# start of Document text

# Solved: Play M4P Files in Cd Player



## robhic (Jul 5, 2005)

If I purchase and download M4P music from iTunes, can I just burn them to a regular CD and play them in a "standard" CD player like at home or in a car?

I have a friend who says he can burn a CD from iTunes (M4P or M4A) and it plays in his car. Is this correct?

I know he's not doing anything else to alter the format (to MP3, etc.) so is this possible? I don't want or need to convert to MP3 if I don't have to. Just putting the music onto a CD to play in the car is OK.

Thanks for any input and help,

Robert


----------



## Couriant (Mar 26, 2002)

# end of Document text

» **Short exercise 1**: Summarize the forum thread about playing M4P files in a CD player in two sentences.
» **Short exercise 2**: Continue the forum thread about playing M4P files in a CD player from the point where it stops.
The listing after this point comes from a separate source unrelated to the forum thread.

# start of Excerpted data

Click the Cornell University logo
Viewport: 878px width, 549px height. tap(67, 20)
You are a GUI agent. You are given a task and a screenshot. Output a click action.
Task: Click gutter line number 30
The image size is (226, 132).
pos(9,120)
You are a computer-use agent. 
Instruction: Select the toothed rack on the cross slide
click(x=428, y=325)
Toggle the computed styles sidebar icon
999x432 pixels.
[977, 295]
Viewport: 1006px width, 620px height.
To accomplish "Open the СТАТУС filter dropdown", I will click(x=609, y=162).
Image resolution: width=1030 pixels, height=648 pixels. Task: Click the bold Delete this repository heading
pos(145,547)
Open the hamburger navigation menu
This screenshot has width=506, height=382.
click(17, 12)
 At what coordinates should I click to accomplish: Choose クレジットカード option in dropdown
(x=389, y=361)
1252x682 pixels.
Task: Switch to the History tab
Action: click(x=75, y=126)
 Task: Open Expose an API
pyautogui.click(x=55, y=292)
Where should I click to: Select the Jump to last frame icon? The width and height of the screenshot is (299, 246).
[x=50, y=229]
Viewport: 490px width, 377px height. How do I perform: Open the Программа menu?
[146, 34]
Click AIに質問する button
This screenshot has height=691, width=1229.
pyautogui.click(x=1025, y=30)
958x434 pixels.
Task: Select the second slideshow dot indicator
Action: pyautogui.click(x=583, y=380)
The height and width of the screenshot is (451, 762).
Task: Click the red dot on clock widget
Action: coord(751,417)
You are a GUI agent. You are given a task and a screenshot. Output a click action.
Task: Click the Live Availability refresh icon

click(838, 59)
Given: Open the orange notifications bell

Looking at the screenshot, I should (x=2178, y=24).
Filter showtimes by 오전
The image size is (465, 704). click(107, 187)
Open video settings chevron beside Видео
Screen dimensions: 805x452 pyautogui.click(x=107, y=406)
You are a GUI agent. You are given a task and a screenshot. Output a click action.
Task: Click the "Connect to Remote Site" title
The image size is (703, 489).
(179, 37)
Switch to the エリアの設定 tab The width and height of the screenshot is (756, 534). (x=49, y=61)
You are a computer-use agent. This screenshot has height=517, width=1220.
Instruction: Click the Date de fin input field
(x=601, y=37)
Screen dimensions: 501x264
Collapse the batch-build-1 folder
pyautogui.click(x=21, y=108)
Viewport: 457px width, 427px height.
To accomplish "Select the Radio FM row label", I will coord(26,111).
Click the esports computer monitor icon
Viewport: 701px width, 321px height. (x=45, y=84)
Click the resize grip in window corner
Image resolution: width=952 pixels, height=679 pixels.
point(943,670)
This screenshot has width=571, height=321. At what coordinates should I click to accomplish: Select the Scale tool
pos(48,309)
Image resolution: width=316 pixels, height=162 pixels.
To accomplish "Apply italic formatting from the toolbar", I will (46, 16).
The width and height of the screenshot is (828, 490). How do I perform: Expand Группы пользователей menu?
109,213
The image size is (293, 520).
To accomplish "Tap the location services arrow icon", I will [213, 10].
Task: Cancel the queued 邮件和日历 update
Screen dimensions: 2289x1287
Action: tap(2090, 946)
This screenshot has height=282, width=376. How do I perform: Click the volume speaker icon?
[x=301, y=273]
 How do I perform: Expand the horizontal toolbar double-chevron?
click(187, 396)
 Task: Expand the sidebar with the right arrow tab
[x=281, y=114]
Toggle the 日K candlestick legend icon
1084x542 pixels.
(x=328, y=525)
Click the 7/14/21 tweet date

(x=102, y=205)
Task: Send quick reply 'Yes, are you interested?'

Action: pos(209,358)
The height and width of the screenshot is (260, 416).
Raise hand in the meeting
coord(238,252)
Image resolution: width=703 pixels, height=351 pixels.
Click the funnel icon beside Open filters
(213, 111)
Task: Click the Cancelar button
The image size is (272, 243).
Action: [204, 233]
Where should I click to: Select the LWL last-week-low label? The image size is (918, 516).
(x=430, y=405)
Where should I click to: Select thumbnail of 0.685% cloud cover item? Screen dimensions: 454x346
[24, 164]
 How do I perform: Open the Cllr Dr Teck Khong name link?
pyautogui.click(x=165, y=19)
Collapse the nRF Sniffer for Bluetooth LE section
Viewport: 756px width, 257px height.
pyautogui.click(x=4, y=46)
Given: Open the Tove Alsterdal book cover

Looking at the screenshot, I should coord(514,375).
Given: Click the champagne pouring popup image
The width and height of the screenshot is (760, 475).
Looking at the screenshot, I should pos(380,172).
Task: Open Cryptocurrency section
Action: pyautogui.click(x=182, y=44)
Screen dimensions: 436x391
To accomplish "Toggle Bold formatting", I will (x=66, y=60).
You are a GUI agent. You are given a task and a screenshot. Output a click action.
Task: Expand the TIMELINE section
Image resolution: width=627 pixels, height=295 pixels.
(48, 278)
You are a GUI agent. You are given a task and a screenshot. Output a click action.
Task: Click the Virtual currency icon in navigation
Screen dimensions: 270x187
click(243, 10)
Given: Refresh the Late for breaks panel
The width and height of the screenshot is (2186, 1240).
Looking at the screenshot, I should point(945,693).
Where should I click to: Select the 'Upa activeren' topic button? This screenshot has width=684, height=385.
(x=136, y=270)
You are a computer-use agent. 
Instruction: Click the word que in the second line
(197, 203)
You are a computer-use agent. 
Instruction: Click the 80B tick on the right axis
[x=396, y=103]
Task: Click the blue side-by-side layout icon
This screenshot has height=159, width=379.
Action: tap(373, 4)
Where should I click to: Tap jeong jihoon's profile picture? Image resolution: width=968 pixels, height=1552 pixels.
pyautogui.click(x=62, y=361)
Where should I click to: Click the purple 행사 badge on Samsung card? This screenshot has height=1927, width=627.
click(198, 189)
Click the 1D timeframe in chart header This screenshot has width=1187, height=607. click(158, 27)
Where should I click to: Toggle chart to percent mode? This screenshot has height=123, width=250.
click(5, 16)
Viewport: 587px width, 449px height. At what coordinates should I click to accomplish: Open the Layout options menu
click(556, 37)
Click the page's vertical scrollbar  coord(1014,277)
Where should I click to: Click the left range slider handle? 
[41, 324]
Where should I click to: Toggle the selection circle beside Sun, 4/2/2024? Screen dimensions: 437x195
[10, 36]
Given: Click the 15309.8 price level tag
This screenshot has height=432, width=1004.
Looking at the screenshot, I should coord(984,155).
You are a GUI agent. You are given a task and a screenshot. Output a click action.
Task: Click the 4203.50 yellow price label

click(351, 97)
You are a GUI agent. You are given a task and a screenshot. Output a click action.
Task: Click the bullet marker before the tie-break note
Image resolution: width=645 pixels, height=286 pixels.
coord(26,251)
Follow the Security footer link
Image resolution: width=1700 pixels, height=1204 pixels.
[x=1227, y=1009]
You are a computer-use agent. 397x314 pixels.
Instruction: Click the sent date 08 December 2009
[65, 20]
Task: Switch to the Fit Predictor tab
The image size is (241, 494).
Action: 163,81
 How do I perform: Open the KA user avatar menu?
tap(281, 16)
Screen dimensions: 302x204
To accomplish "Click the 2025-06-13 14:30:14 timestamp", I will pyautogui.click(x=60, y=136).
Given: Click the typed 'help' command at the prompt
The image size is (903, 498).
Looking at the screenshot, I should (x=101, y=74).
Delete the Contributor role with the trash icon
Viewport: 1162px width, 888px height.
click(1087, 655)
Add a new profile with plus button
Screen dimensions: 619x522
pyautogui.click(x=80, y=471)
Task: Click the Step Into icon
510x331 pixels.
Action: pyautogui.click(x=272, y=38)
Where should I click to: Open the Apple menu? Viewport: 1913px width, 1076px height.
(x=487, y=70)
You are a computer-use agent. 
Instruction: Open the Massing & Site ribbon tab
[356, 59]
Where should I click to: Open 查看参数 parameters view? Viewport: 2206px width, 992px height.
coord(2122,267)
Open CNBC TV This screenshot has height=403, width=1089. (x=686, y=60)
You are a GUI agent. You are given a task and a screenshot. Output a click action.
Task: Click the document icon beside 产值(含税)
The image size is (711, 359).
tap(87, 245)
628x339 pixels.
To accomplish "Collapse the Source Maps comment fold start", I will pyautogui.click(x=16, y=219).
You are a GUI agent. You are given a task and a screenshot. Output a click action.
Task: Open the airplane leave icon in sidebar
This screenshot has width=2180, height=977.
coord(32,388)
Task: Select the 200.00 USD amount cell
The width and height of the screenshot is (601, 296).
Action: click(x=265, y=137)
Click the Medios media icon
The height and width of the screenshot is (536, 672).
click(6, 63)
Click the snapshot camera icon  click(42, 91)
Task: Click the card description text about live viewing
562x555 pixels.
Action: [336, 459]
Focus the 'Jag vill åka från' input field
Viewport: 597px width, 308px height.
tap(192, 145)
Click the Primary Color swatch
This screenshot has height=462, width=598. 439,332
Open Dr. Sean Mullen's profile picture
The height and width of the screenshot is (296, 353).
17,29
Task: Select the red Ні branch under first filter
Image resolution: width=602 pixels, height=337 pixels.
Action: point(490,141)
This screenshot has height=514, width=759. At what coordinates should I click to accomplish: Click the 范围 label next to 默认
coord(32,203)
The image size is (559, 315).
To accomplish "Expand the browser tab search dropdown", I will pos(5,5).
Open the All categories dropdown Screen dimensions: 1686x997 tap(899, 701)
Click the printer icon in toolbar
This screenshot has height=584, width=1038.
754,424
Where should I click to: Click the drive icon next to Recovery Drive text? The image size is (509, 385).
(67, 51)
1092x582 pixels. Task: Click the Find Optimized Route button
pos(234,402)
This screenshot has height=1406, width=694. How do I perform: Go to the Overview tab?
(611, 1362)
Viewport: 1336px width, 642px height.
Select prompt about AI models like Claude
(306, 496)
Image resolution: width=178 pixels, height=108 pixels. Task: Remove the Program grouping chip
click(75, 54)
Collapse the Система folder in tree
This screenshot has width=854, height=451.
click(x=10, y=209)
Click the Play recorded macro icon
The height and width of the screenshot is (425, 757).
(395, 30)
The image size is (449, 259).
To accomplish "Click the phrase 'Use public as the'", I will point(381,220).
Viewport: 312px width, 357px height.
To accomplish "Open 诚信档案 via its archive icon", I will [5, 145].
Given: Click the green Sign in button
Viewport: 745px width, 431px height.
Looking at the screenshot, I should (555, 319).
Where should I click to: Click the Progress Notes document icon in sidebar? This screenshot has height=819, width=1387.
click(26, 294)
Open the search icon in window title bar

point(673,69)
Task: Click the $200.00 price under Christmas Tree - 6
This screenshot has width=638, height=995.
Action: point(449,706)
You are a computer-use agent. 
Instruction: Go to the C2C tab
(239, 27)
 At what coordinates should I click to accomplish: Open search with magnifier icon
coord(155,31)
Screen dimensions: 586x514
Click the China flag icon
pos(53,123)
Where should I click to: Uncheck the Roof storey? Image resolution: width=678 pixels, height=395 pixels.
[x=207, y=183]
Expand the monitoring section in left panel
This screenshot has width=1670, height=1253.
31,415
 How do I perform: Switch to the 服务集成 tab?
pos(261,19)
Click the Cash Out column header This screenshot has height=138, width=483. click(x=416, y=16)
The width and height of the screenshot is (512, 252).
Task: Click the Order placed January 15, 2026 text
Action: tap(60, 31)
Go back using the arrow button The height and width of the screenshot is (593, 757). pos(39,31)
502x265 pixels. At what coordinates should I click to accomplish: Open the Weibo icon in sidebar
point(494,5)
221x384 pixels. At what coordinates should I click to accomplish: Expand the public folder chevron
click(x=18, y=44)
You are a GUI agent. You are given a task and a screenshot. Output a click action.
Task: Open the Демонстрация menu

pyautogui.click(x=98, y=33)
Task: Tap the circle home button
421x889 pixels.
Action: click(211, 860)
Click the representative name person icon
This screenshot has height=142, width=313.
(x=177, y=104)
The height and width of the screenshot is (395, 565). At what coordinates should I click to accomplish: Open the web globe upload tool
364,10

# end of Excerpted data

» **Right answer 1**: A forum user asks whether M4P music bought and downloaded from iTunes can be burned to a regular CD and played in a standard CD player at home or in a car. He says a friend claims to burn such CDs from iTunes without changing the format and play them in his car, and he would rather not convert the files to MP3 if he doesn't have to.

» **Right answer 2**:
Yes. Make a playlist with the songs you want and on the bottom right there is a Burn Disc option. Now if it says Data CD, or something other than Burn Disc you will need to go to Edit > Properties (or iTunes > Preferences if on Mac) and then under Advanced > Burning tabs, click on Audio CD. Apply changes and go back to the playlist to burn your CD. Use CD-Rs.


----------



## robhic (Jul 5, 2005)

Thank you so much for the tip. I knew there had to be a way to play these songs in a CD player!

Robert


----------



## Couriant (Mar 26, 2002)

:up:

You can mark your thread solved by going to Thread Tools on the top of the page!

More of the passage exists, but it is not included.